═══ INPUT ROWS ═══

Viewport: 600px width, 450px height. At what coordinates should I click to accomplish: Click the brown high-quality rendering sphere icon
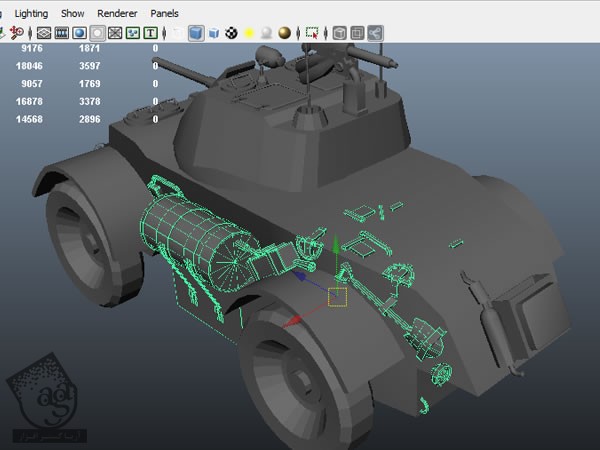(284, 33)
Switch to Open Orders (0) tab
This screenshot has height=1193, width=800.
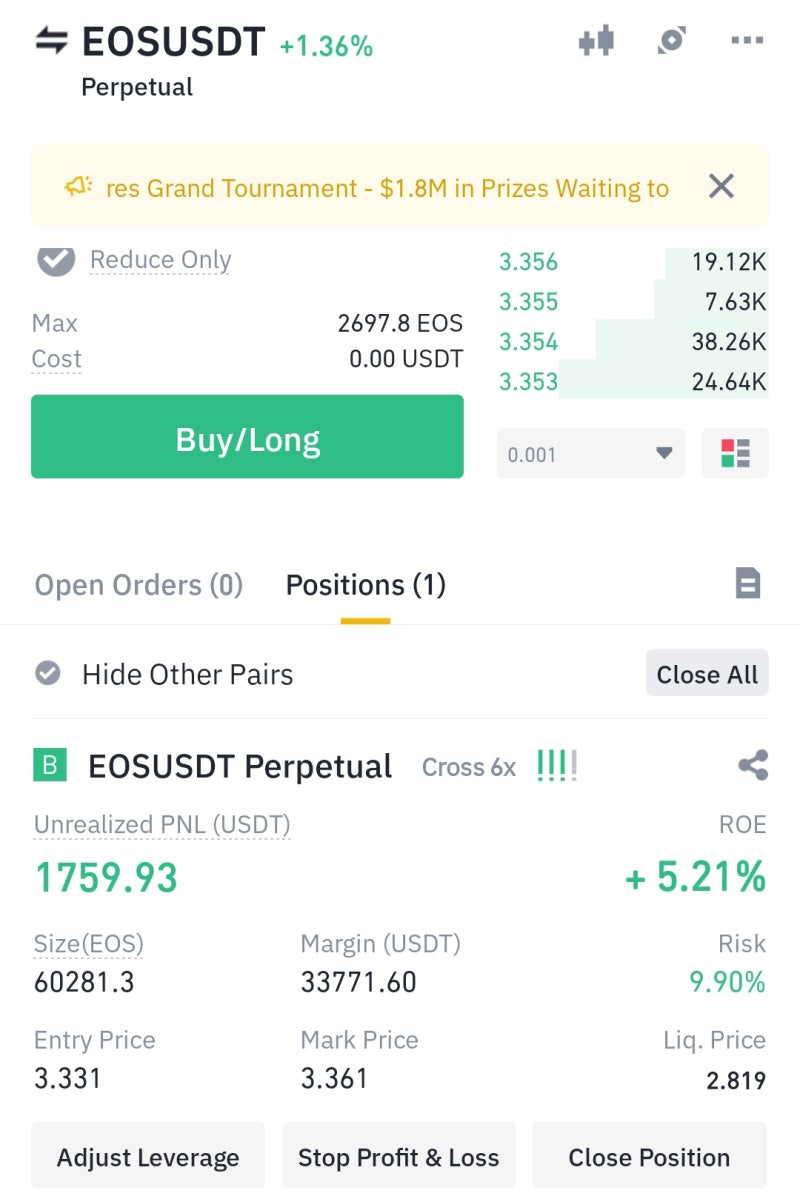pos(139,585)
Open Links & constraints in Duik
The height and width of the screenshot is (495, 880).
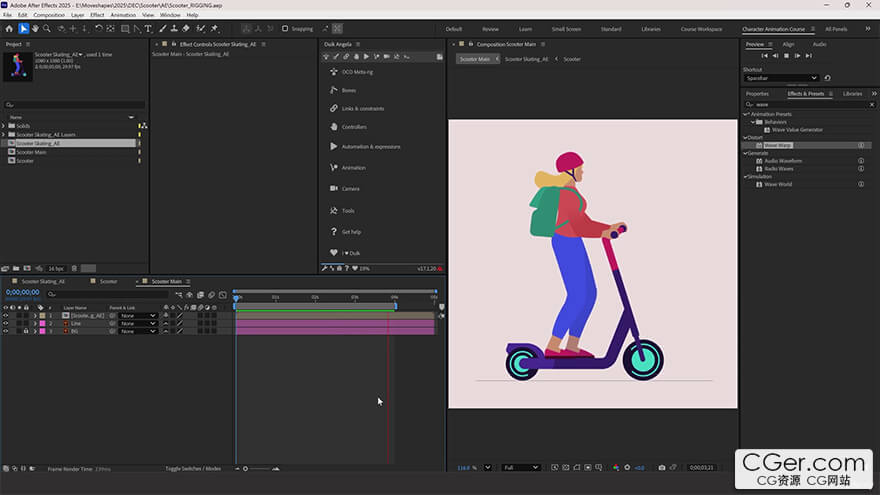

═══

Copy out, word for word, every line of the data from the line containing "Switch to Open Orders (0) tab" through the end of the data, with both ends included. Leave the pictures out of your answer.

Switch to Open Orders (0) tab
This screenshot has height=1193, width=800.
pos(139,585)
Open Links & constraints in Duik
The height and width of the screenshot is (495, 880).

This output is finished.